NB patients were 30 males and 28 females. Tumour primary site was adrenal in 33 patients, abdominal nonadrenal in 18, thoracic in 5, cervical in 2. Tumours were classified according to the International Neuroblastoma Pathology Classification (INPC) [23]. The final pathologic diagnosis fulfilled the International Criteria for Neuroblastoma Diagnosis [13]. Patients were staged according to the International Neuroblastoma Staging System: 12 patients were at stage I, 8 at stage II, 6 at stage III, 23 at stage IV, and 9 at stage IVS. The clinical and molecular characteristics of the patients are reported (see Additional file 2).
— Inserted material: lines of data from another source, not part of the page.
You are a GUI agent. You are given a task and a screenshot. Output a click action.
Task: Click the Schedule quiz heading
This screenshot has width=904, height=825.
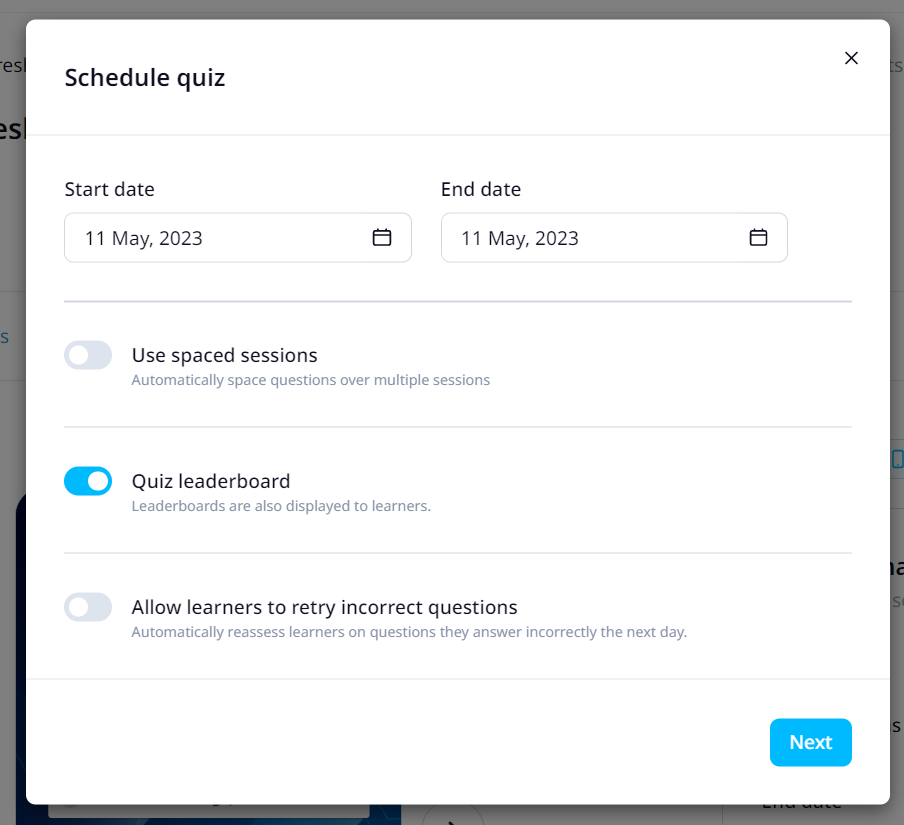coord(144,77)
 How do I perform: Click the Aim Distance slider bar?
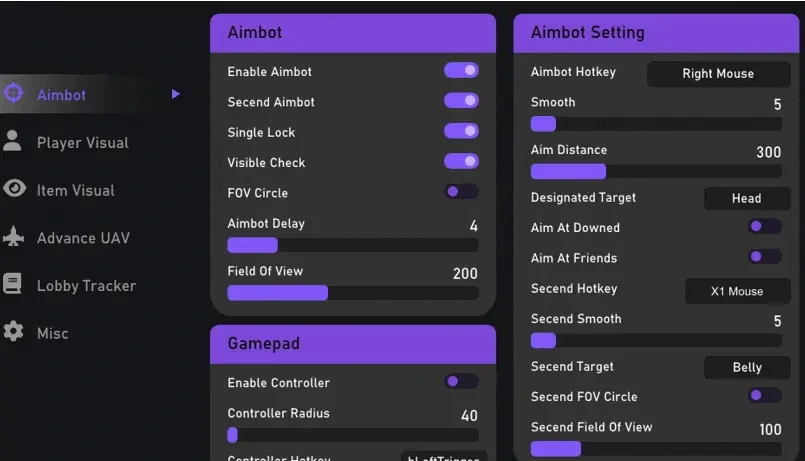pyautogui.click(x=656, y=171)
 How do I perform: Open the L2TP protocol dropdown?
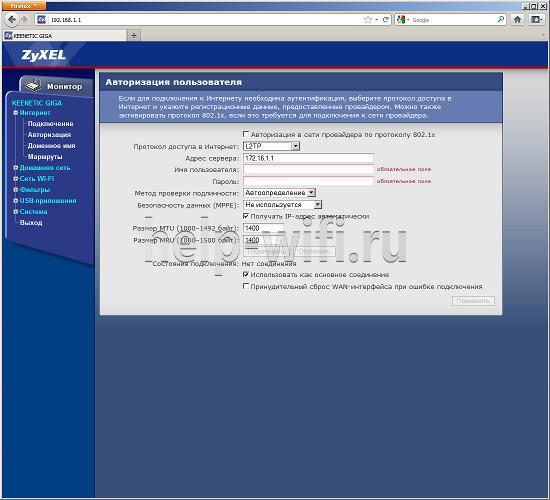pyautogui.click(x=271, y=146)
Expression of TAF13, GTF2B, NC2α, TAF12, NC2β

Total RNA from NB biopsies and from peripheral blood of ten normal controls (BL) was isolated according to our published protocol [12]. Primers were designed with the OMIGA 2.0 software (Oxford Molecular) by using as template the published sequences of Homo sapiens genes: their sequence and corresponding RT-PCR conditions are shown in Table 1. Transcript reduction was determined by calculating the arithmetic mean of the densitometric values of all samples and using this value as cut-off: only differences that were at least threefold were considered significant to this study.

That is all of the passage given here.